I too love having a massive save bonus and then being required to make saving throws against helpful spells cast by my allies, as well as only having the bonus when i have the presence of mind to be raging, making it useless for anything that happens before i roll initiative in combat.

I'm also a huge fan of having literally no value other than to put out DPR.

I mean, if you want value doing things other than DPR, martial characters are always the wrong play. The wizard runs circles around all of them. Because of the imbalance in narrative power, I could build a code-following wizard that did more good than your beefy tin man ever could.

Anyone else surprised which half of my post he responded to? I'm much more interested in you trying to justify why paladins should be stronger than other classes.


Up thread someone said:
Cleric: You believe in something. In Golarion cleric is actually "you believe in a deity."

Oracle: Something believes in you.

I've always thought paladins should be:

Paladin: You believe in your alignment.

EXERCISE DETAILS:
Answer these three questions using the forum post above:
1. Under what condition does the speaker have the save bonus?
2. Which class does the post say runs circles around all martial characters?
3. What one-line description of the oracle is given in the post?

(Saved entries)
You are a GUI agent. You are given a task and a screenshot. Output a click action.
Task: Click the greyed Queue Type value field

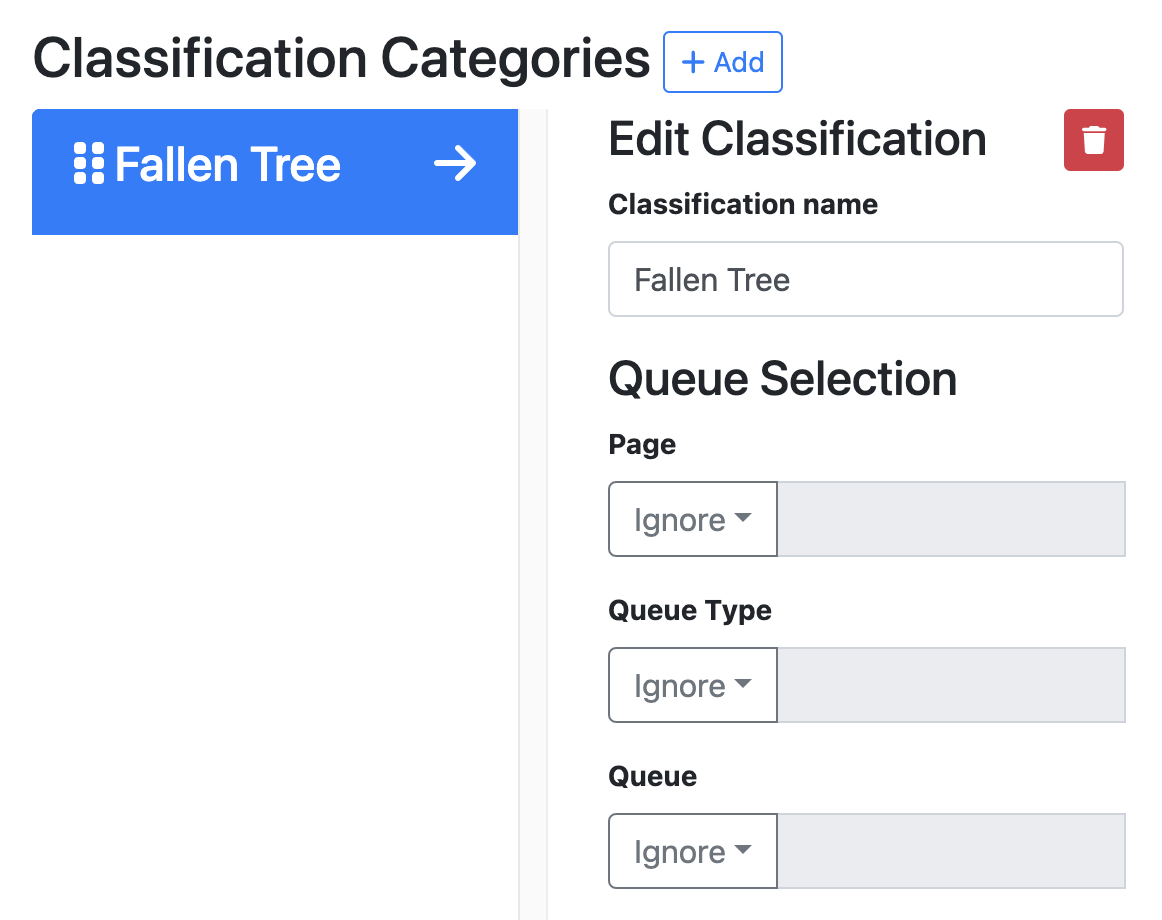click(951, 686)
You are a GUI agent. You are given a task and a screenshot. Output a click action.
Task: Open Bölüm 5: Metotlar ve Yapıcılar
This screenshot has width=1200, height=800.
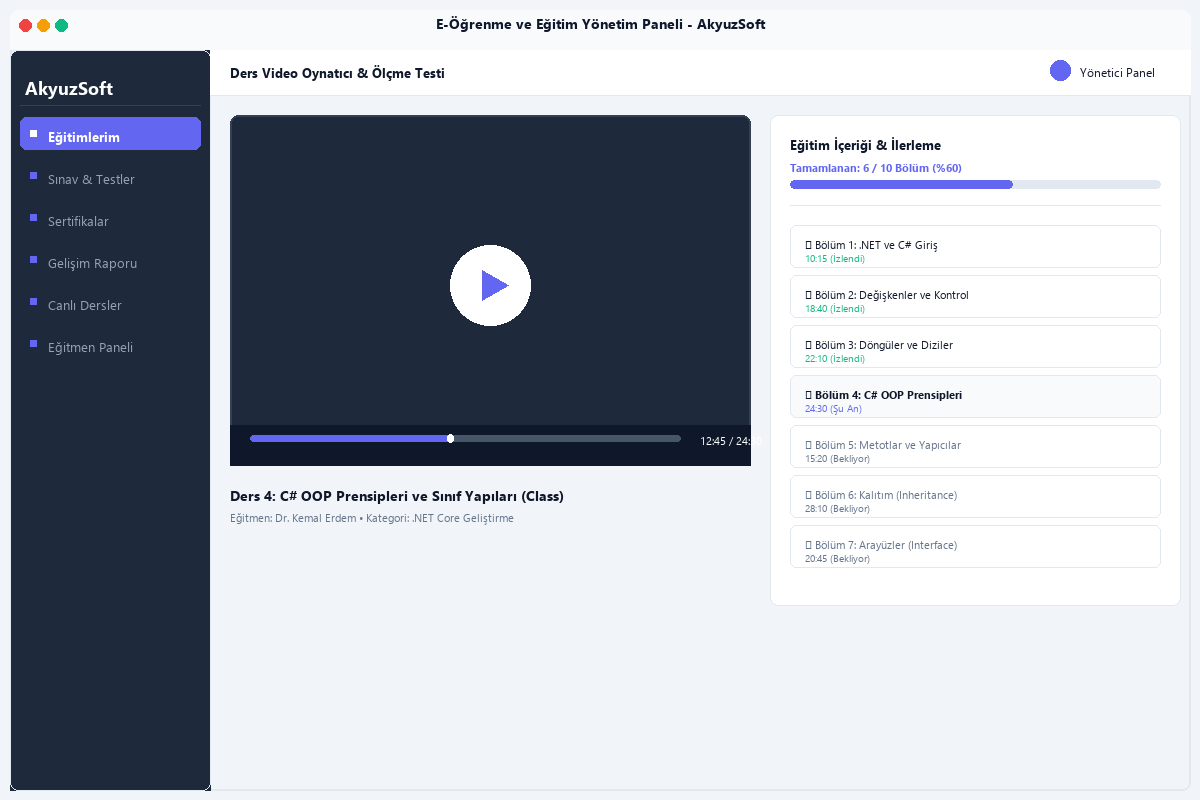975,447
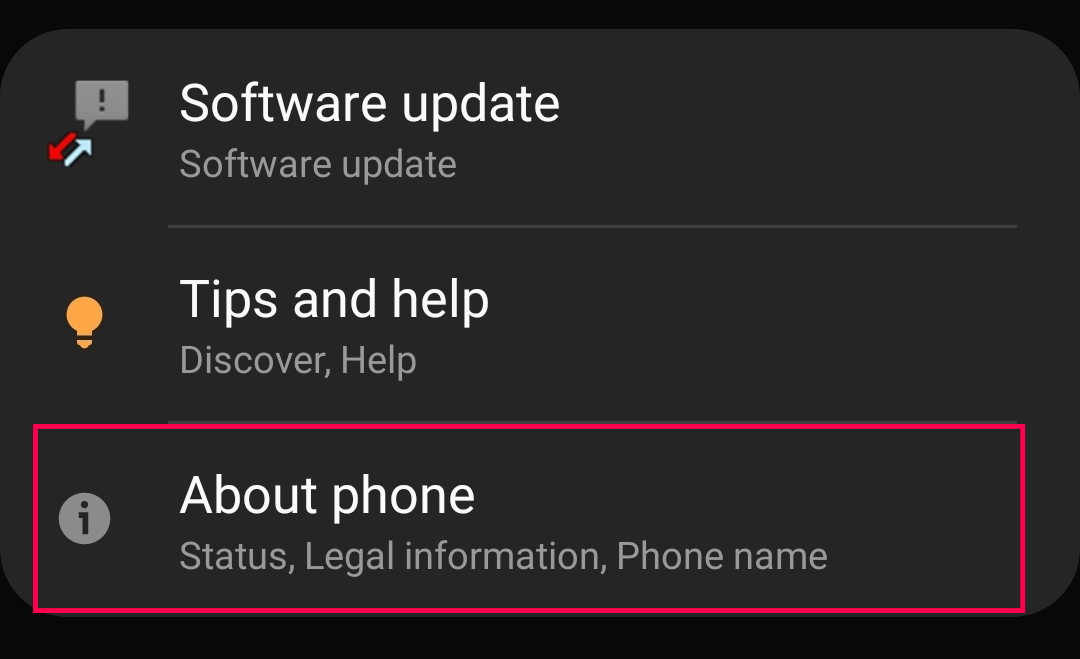Tap the orange lightbulb Tips icon
This screenshot has height=659, width=1080.
(x=84, y=322)
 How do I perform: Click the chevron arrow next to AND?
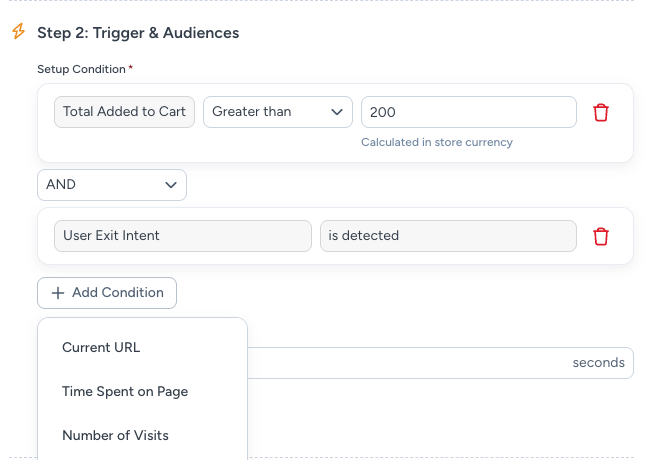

ANSWER FOR THE TASK:
1. Only while raging, when the speaker has the presence of mind to be raging.
2. The wizard.
3. "Something believes in you."